Published: October 2003
Very often, electricians must employ portable power sources to bring electrical power to their customers.
Portable generators provide dependable electricity on construction locations where commercial power is not yet available; they light the workplace and operate tools and equipment to restore power when failures occur in commercial and industrial facilities; and they are essential for rescue and repair operations when disasters strike.
Most contractor equipment fleets include portable generators in various sizes, and generators are readily available at general rental centers and construction equipment rental specialists. Rental stores replace equipment frequently, so rental units usually are relatively new and equipped with the latest features.
Whether an electrical contractor wants a dependable, all-purpose generator to handle varied power requirements, or needs equipment with special capabilities for an unusual project, the right equipment is easy to find from the wide selection of sizes and models available.
Small generator units are powered by air-cooled gasoline engines; they are light in weight and small enough to fit in the trunk of a car. Larger gasoline and diesel models are mounted on trailers for easy towing and positioning on the job. Many are available on skids for mounting on contractor vehicles or on job sites. Liquid propane and natural gas models also are available. Larger units almost always use diesel engines.
Depending on generator model, both single- and three-phase power can be developed; some units permit the use of small tools at the same time the generator is producing three-phase power. Generator packages are designed for specific jobs such as portable light towers including both generator and self-contained fresh air blowers and heaters.
Output of generators used on construction projects varies widely, starting at 4kW and going up to large units producing as much as 5,000kW and higher. Units producing from 50 to 100kW are popular models and come with a variety of features.
“The most important generator features are those that are needed at the moment,” observed Jim Rose, MQ Power director of product management.
There are many variables to consider.
“The primary need is for generators to be flexible in design and to allow for multiple voltage taps and output currents,” Rose continued. “Site requirements can vary and the capability of the power equipment to handle various requirements is also very important. Engine emissions and noise requirements are important considerations, because in some areas, there are very stringent limitations placed on both of these environmental issues.”
Their basic function—producing electrical power—has not changed over the years, but current generator models are more compact, lighter in weight, more powerful for their size, produce cleaner power and have convenience features that make them much easier to use than earlier generations. Current models require little maintenance and provide dependable, trouble-free service without much attention—something equipment users appreciate in any product. Regular maintenance basically is servicing the engine, and new engines are designed to run for longer between oil and filter changes.
The most significant application for today’s generators is to operate computers and other power-sensitive electronic equipment and that requires generators that provide “clean” power.
While tools and lights powered by a generator may be unaffected by slight AC power fluctuations, such variations can interrupt a program in operation, causing data loss or a sudden shutdown. Clean power that comes with a stable, consistent sine wave avoids such problems and reduces the risk of damage to equipment.

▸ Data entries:
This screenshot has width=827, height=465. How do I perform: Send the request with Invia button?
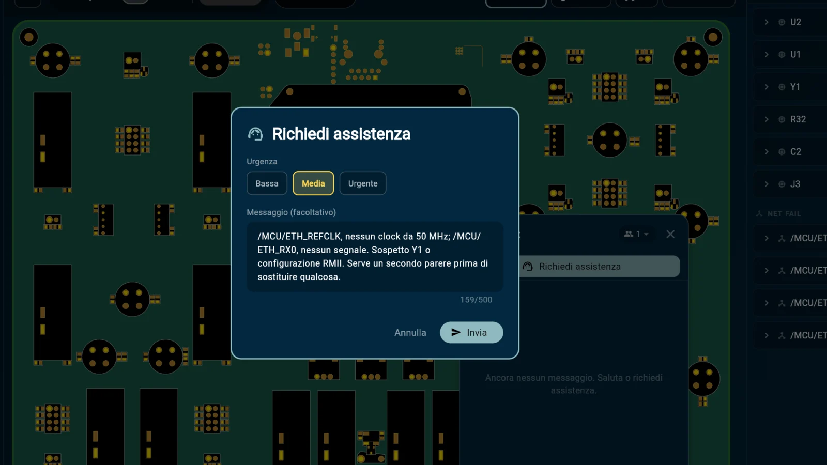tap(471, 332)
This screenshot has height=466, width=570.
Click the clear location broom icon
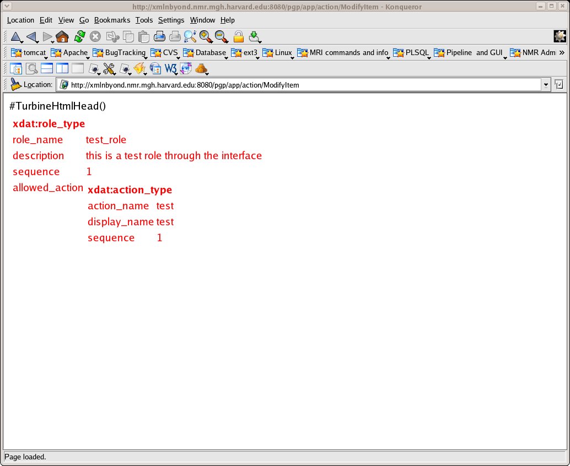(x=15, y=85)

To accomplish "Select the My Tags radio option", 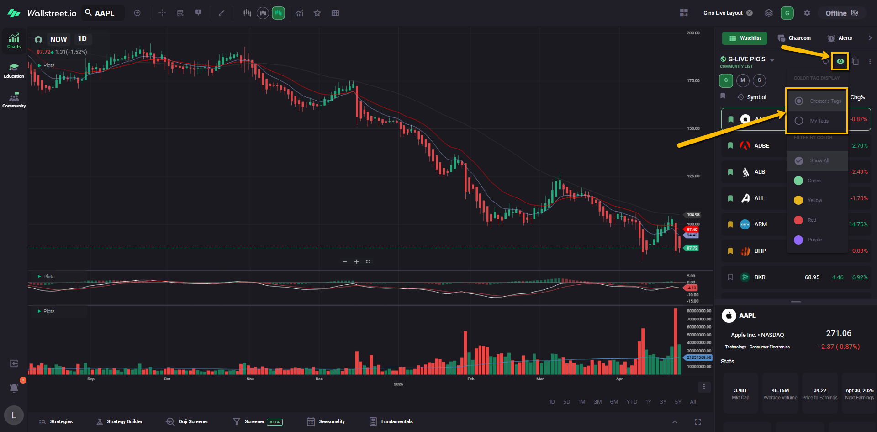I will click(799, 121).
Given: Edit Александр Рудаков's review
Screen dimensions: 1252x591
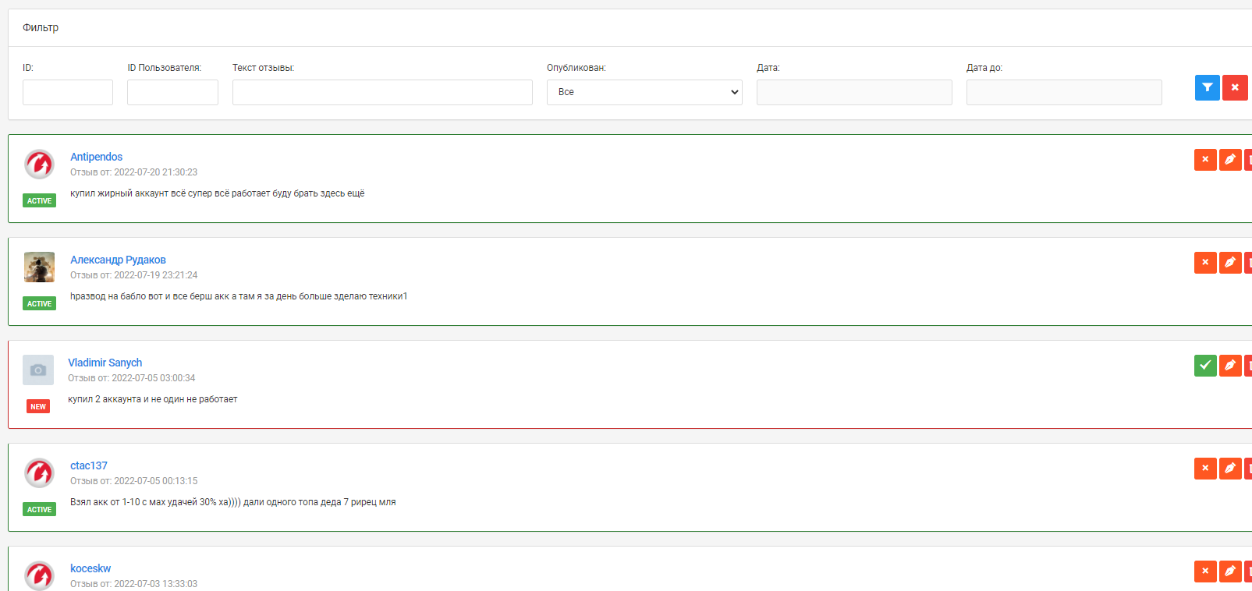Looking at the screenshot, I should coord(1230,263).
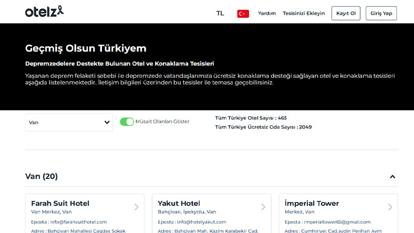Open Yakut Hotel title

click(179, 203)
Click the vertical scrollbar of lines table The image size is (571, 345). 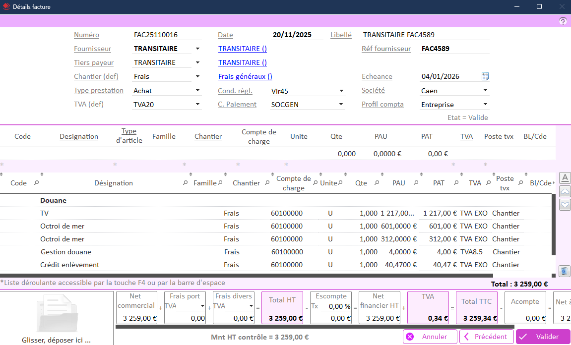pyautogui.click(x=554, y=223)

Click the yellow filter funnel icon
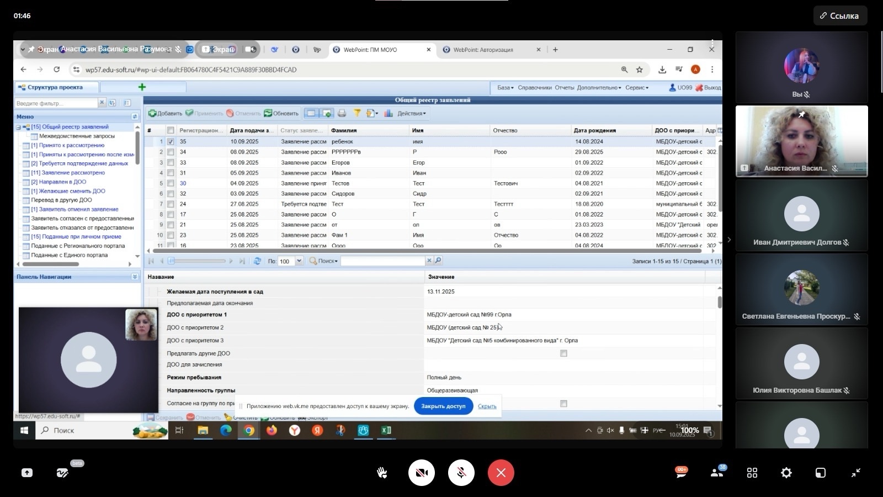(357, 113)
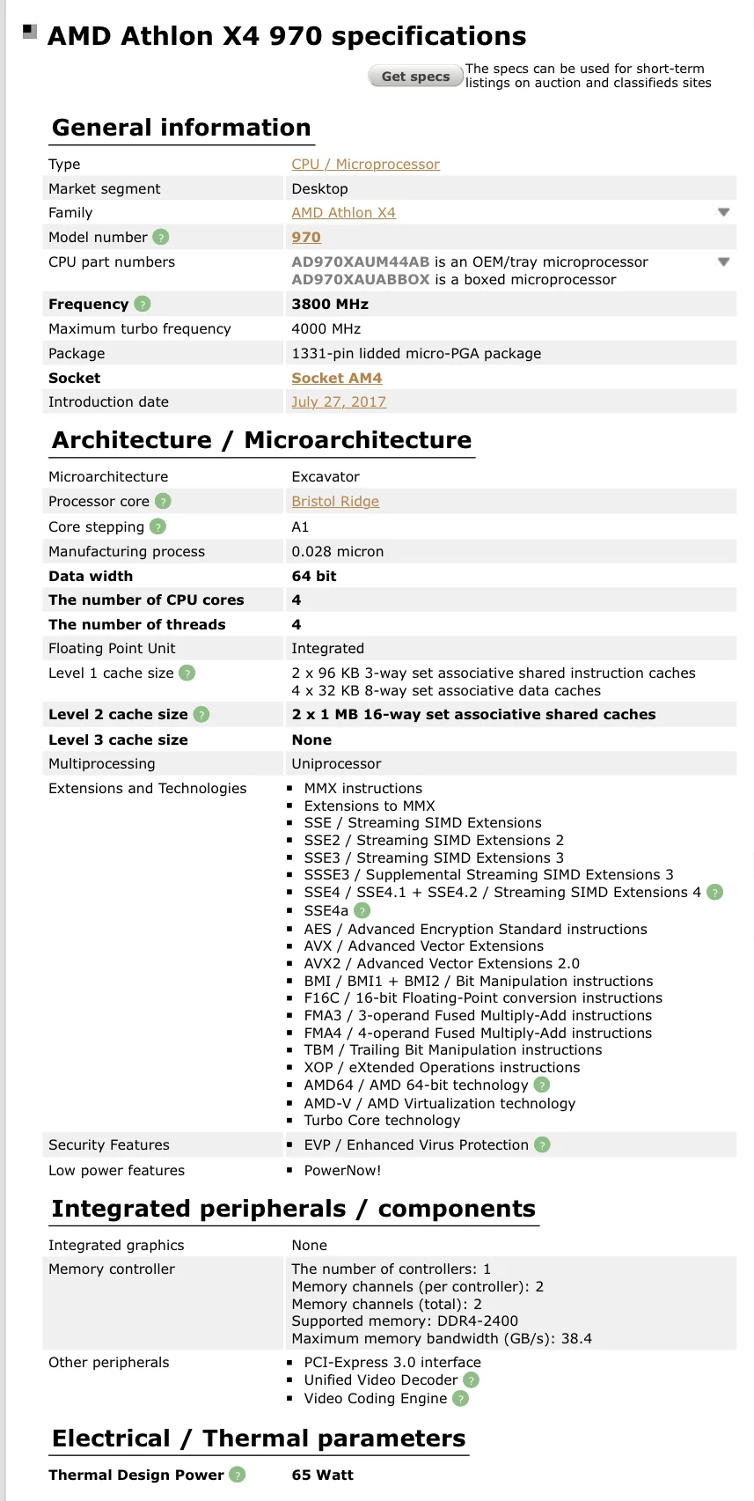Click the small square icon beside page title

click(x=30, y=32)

▸ EXERCISE: Return the part of the portable generators article starting at "Depending on generator" and ending at "blowers and heaters.", copied word for word. The records were taken from a different source than the text.

▸ RESULT FOR THIS EXERCISE:
Depending on generator model, both single- and three-phase power can be developed; some units permit the use of small tools at the same time the generator is producing three-phase power. Generator packages are designed for specific jobs such as portable light towers including both generator and self-contained fresh air blowers and heaters.